Earlier in this chapter, we determined the number of outcomes in event \(E\) and in the sample space \(S\) by listing them to count them. However, some experiments are so complex that it would take too long to list all the outcomes and then count them. When that is the case, we depend on counting methods.
Probabilities Involving Counting Methods
As we begin to find probabilities with counting methods, we must continue to focus on whether order is important in distinguishing one outcome from another in the event.

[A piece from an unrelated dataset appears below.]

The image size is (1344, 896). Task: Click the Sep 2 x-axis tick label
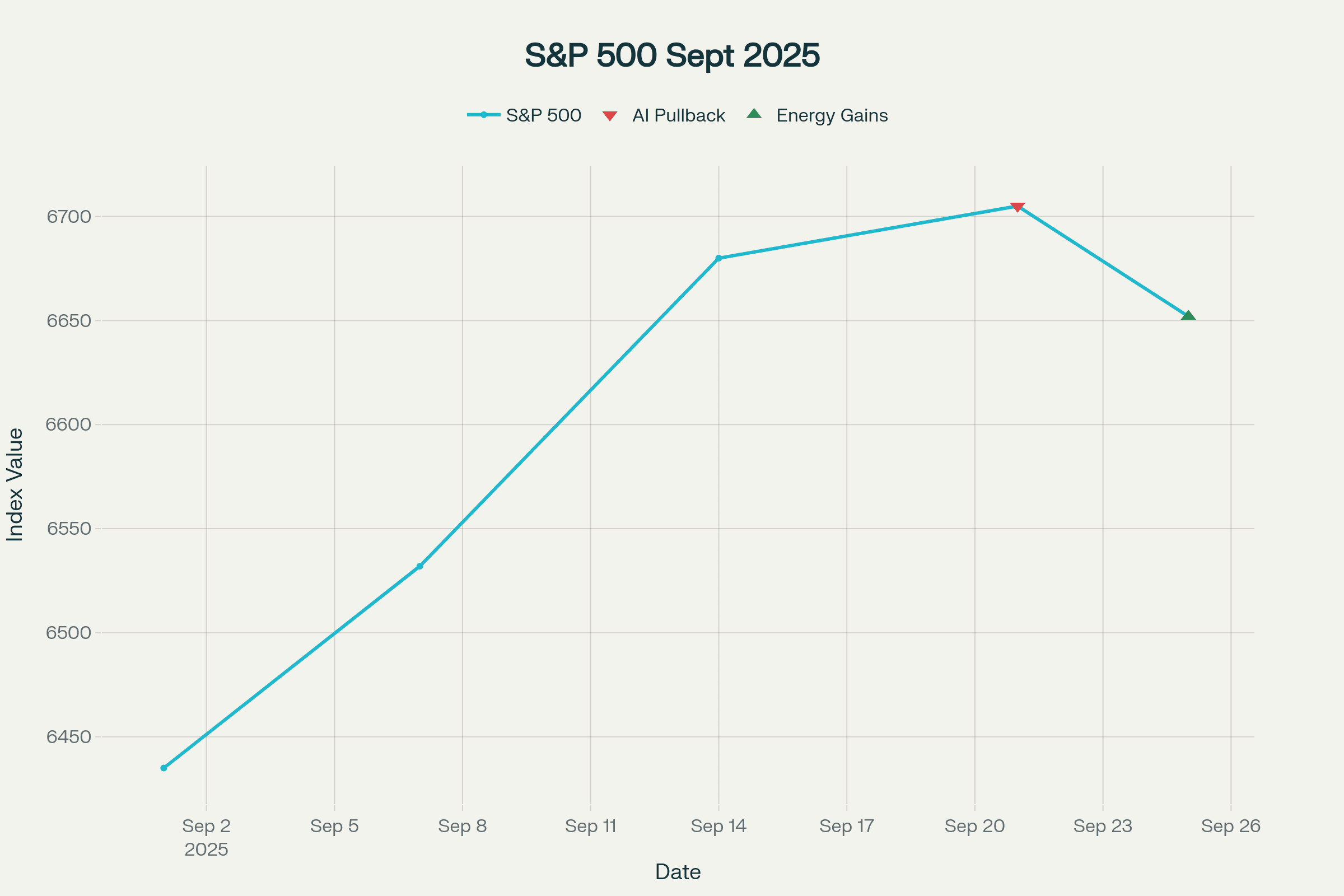pos(206,827)
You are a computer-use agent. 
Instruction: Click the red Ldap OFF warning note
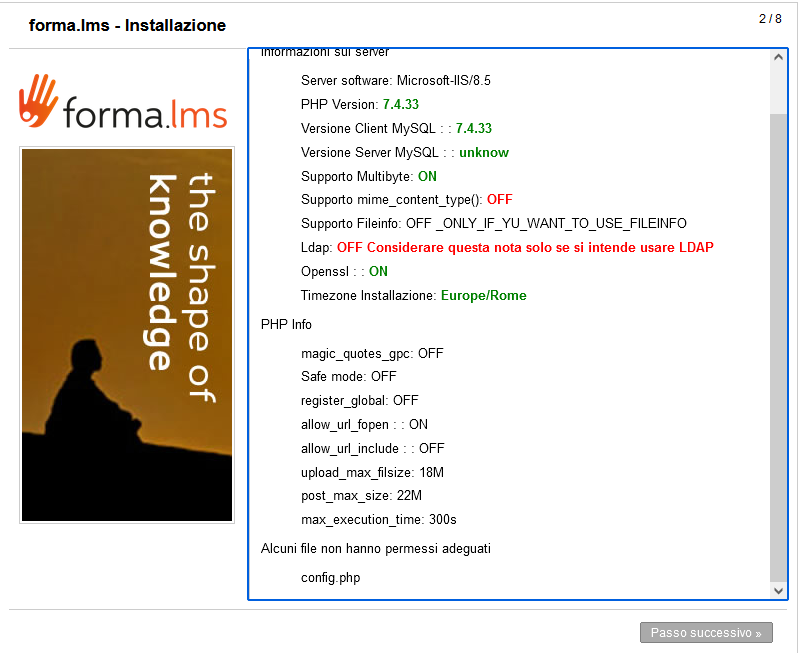[525, 247]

There is a box that contains 13 marbles: 8 blue and 5 red. We will select two marbles from the box. What's the probability that both marbles are blue?
Solution
The order in which we select the two blue marbles is not important to the answer. We just want both to be blue, so this problem can be considered a combination probability problem. We can use combinations to find the number of outcomes in the event "select 2 blue marbles." Then, we use combinations to find the number of outcomes in the sample space of "selecting 2 marbles of any color."
- The number of ways to select 2 blue marbles from the 8 blue marbles in the box is
\( _{8}C_2 =\frac{8 !}{(8-2)! \; 2!} = \frac{8 !}{6! \; \times \; 2!} = \frac{8 \times 7 \times 6! }{6! \; \times \; 2!} = \frac{8 \times 7 \times \cancel{6!} }{\cancel{6!} \; \times \; 2!} = \frac{8 \times 7 }{ 2 \times 1} = \frac{56}{2}= 28 \).
- The number of ways to select 2 marbles of any color from the 13 marbles in the box is
\( _{13}C_2 =\frac{13 !}{(13-2)! \; 2!} = \frac{13 !}{11! \; \times \; 2!} = \frac{13 \times 12 \times 11! }{11! \; \times \; 2!} = \frac{13 \times 12 \times \cancel{11!} }{\cancel{11!} \; \times \; 2!} = \frac{13 \times 12 }{ 2 \times 1} = \frac{156}{2}= 78 \).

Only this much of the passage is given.